Open AccessThe effect of moderate‐dose corticosteroids in preventing severe flares in patients with serologically active, but clinically stable, systemic lupus erythematosus: Findings of a prospective, randomized, double‐blind, placebo‐controlled trial
Author(s) -
Tseng ChungE,
Buyon Jill P.,
Kim Mimi,
Belmont H. Michael,
Mackay Meggan,
Diamond Betty,
Marder Galina,
Rosenthal Pamela,
Haines Kathleen,
Ilie Virginia,
Abramson Steven B.
Publication year - 2006
Publication title -
arthritis & rheumatism
Language(s) - English
Resource type - Journals
eISSN - 1529-0131
pISSN - 0004-3591
DOI - 10.1002/art.22198
Subject(s) - medicine , prednisone , placebo , randomization , randomized controlled trial , serology , lupus erythematosus , concomitant , placebo controlled study , gastroenterology , systemic lupus erythematosus , prospective cohort study , systemic disease , disease , immunology , antibody , double blind , pathology , alternative medicine
Objective Serial measurements of anti–double‐stranded DNA (anti‐dsDNA) and complement are routine in the management of systemic lupus erythematosus (SLE), but their utility as biomarkers in preemptive treatment to prevent flares remains a subject of controversy. We hypothesized that concomitant elevation of anti‐dsDNA and C3a can predict SLE activity in patients with stable or inactive disease and that short‐term treatment with corticosteroids can avert flares. Methods In this prospective, randomized, double‐blind, placebo‐controlled trial, 154 patients were evaluated monthly for up to 18 months, with measurements of C3a, C3, C4, CH50, and anti‐dsDNA levels. Patients who remained clinically stable but showed serologic evidence of an SLE flare (elevation of both the anti‐dsDNA level by 25% and the C3a level by 50% over the previous 1–2 monthly visits) were randomized to receive either prednisone or placebo therapy at a dosage of 30 mg/day for 2 weeks, 20 mg/day for 1 week, and 10 mg/day for 1 week. Results Forty‐one patients (21 randomized to prednisone and 20 randomized to placebo) experienced a serologic flare. Analysis of severe flares occurring ≤90 days from randomization revealed that 6 occurred in patients taking placebo and none occurred in patients taking prednisone ( P = 0.007). Severe flares resulted in an increase in the prednisone dosage to >40 mg/day and/or the addition of an immunosuppressive agent.

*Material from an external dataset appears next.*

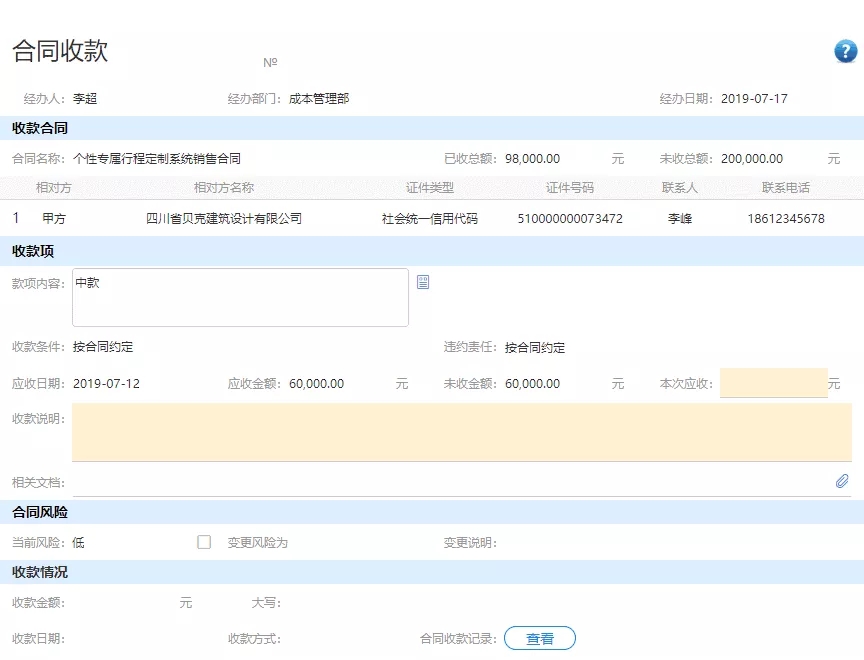Click the 合同风险 section header
Viewport: 864px width, 660px height.
tap(40, 512)
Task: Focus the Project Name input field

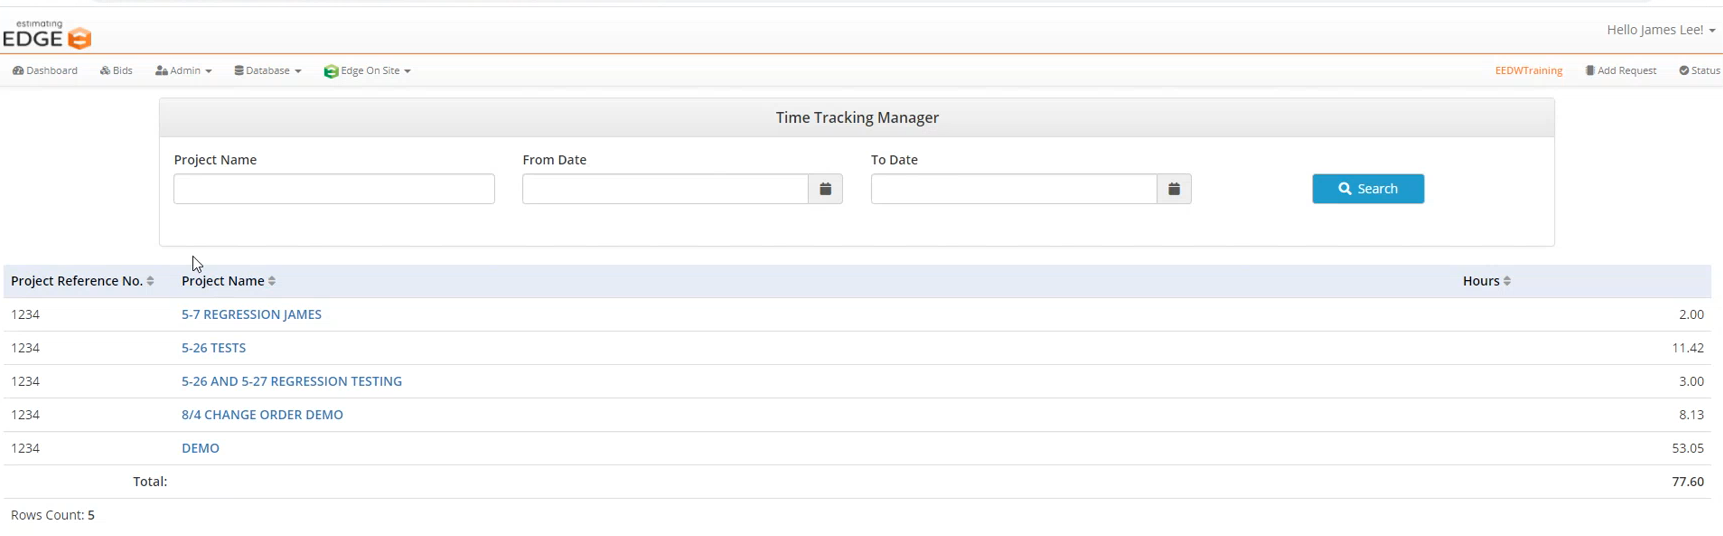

Furthermore, improvement in scores on the Systemic Lupus Erythematosus Disease Activity Index, decreased levels of anti‐dsDNA antibodies, and increased levels of C4 occurred 1 month after initiation of prednisone treatment. Conclusion These preliminary data support our hypothesis that in a subset of clinically stable SLE patients with a combination of elevated C3a and anti‐dsDNA levels, short‐term corticosteroid therapy may avert a severe flare.